Extrait fourni:

↓↓↓

Observant des éclipses de Lune, il nota la durée du phénomène, c'est à dire le temps que mettait l'astre a traverser l'ombre de la terre. Il en conclut que le diamètre lunaire valait le tiers du diamètre terrestre (il vaut en réalité 0,27)
Ce résultat acquis il était possible de calculer la distance Terre/Lune, connaissant le diamètre de la terre, en utilisant les formules de trigonométrie.
Ce que tu dis là, c'est un résumé de... Aristarque. Tout cela avait déjà été exposé et calculé, et c'est lui qui a estimé le diamètre de la lune suite à l'observation des éclipses. Hipparque a simplement précisé certaines mesures, en particulier en bénéficiant des travaux d'Eratosthène qui avait correctement estimé le diamètre terrestre.
Pour l’anecdote : Plutarque nous signale qu’Aristarque s’est retrouvé suite à ses théories astronomiques sur la mobilité de la terre victime d’une accusation d’impiété, lancée par Cléanthe de Samos (le philosophe stoïcien, successeur de Zénon), «
pour avoir troublé le repos de Vesta et des dieux lares, protecteurs de l'univers, lorsqu'en raisonnant d'après les apparences, il supposait que le ciel était immobile, que la terre faisait une révolution oblique le long du zodiaque, et qu'outre cela elle tournait sur son axe. » (ὡς κινοῦντα τοῦ κόσμου τὴν ἑστίαν, ὅτι τὰ φαινόμενα σῴζειν ἁνὴρ ἐπειρᾶτο μένειν τὸν οὐρανὸν ὑποτιθέμενος, ἐξελίττεσθαι δὲ κατὰ λοξοῦ κύκλου τὴν γῆν, ἅμα καὶ περὶ τὸν αὑτῆς ἄξονα δινουμένην.) !! Et pourtant elle tourne !
C’est la traduction Bertolaud, fournie par Hodoi et Remacle, elle est très maladroite, mais je renonce à la corriger car je ne suis pas sur de la comprendre moi non plus.

↑↑↑

Données enregistrées:

↓↓↓

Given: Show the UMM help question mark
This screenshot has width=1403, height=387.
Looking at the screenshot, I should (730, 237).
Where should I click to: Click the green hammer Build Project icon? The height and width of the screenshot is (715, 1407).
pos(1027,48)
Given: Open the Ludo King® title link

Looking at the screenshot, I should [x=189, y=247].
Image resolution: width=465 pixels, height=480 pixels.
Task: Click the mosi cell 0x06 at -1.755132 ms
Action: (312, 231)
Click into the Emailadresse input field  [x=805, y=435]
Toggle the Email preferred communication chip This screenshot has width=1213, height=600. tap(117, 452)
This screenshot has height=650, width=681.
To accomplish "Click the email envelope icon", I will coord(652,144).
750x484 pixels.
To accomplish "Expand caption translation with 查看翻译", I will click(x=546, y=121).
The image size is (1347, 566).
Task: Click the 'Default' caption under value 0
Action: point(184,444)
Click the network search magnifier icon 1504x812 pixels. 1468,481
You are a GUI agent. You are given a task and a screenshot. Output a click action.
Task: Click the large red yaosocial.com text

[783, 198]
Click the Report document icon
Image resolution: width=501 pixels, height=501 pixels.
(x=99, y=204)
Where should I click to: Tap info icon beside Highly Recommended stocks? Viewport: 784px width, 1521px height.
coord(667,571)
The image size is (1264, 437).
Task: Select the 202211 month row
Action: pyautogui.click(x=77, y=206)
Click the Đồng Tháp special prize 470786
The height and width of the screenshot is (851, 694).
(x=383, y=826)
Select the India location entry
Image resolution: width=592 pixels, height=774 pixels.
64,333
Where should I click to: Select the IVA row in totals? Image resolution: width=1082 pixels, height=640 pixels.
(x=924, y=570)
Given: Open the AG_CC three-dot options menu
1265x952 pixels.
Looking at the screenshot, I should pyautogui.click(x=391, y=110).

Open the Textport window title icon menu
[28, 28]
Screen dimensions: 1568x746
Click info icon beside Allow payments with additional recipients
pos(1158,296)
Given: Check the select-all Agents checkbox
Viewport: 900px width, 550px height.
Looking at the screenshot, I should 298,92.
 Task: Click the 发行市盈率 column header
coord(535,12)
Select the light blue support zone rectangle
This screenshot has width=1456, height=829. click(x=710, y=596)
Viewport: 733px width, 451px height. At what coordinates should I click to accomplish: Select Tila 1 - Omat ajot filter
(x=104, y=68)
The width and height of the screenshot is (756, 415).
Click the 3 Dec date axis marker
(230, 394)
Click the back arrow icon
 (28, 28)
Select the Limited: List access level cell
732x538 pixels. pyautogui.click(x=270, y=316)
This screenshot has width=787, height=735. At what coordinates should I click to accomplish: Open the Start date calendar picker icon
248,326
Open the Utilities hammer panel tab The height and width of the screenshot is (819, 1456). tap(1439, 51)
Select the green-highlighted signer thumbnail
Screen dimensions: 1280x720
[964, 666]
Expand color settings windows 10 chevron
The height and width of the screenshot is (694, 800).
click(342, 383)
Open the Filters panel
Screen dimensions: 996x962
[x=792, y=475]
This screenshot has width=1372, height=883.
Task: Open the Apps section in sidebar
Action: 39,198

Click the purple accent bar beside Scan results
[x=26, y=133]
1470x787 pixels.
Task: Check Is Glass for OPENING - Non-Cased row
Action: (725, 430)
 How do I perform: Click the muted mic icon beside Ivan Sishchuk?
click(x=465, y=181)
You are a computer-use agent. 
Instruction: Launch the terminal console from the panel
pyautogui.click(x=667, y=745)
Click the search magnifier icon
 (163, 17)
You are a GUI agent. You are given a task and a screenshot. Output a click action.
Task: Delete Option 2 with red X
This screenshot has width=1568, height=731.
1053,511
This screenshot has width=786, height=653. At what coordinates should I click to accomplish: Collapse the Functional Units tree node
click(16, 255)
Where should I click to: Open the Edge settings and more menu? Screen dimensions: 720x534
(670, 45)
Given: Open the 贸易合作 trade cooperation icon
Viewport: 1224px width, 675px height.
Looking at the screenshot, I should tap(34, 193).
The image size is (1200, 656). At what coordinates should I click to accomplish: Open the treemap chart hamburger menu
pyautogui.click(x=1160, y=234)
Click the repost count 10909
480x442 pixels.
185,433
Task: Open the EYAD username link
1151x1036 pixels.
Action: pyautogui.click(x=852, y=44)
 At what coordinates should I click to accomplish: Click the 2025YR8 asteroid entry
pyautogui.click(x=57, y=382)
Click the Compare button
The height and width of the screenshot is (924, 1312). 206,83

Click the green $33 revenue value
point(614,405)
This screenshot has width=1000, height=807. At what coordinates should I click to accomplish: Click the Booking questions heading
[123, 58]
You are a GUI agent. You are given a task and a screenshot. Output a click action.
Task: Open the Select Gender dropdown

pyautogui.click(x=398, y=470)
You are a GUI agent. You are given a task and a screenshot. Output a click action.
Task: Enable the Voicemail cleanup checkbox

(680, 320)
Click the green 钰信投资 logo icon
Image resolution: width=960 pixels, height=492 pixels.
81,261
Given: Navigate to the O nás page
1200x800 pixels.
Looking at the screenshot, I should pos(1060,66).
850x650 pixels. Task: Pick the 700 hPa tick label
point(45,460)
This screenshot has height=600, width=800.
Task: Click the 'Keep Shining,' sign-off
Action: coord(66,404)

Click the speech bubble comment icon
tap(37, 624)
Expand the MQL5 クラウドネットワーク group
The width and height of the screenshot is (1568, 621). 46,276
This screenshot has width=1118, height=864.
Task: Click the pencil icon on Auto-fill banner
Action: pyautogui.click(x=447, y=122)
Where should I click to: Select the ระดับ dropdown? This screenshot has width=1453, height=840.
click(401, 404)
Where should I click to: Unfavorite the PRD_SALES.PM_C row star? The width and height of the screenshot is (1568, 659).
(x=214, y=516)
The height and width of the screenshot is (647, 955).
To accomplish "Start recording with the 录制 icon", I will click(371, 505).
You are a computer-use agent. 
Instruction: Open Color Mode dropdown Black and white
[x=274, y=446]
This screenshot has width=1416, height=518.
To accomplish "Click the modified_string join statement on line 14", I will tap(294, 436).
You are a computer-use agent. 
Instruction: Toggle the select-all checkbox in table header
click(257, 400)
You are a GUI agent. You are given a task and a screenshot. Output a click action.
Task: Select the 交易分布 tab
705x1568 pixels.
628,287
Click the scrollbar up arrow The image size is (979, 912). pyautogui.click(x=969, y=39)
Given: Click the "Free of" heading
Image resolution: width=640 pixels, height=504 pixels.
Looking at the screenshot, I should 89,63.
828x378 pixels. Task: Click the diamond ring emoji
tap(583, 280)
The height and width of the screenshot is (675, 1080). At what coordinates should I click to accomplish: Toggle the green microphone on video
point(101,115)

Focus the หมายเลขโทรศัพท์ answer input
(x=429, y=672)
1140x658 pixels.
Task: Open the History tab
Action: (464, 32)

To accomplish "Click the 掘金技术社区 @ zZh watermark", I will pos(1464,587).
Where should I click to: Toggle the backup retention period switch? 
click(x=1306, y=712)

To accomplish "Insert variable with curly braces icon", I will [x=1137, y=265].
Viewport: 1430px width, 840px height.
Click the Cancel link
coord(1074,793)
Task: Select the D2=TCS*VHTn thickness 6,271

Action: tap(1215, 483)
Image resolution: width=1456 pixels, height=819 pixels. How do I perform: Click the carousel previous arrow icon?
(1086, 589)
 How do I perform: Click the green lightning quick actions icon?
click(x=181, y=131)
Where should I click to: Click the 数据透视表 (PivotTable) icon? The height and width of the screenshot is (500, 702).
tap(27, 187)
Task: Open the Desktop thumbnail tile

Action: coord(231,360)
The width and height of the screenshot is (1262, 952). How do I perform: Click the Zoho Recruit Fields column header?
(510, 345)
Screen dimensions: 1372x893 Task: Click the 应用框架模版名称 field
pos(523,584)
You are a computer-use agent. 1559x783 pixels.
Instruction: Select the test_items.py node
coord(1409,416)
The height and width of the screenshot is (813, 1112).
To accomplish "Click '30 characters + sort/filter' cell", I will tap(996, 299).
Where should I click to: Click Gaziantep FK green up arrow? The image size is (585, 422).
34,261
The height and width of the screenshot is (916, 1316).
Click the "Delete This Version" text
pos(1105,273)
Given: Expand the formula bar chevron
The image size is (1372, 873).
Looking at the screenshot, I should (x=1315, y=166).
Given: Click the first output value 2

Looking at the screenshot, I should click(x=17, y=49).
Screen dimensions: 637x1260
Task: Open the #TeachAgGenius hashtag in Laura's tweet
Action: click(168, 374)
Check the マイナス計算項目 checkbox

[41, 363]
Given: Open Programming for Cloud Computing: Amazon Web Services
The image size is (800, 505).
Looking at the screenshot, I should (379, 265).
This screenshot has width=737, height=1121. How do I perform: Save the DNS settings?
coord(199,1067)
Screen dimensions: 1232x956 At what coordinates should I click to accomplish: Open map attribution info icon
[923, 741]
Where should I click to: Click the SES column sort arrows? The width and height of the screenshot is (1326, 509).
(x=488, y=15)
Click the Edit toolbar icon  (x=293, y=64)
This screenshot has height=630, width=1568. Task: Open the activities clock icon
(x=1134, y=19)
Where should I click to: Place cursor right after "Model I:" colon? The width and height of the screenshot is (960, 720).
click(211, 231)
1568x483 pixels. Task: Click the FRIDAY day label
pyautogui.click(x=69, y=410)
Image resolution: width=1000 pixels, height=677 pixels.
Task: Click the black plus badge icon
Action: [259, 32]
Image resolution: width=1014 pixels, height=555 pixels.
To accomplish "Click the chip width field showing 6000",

↑↑↑

Objectif: Recopiez le passage de l'extrait sur Aristarque qui va de « Ce résultat acquis » à « formules de trigonométrie. ». La liste n'a aucun lien avec l'extrait.

Réponse attendue:
Ce résultat acquis il était possible de calculer la distance Terre/Lune, connaissant le diamètre de la terre, en utilisant les formules de trigonométrie.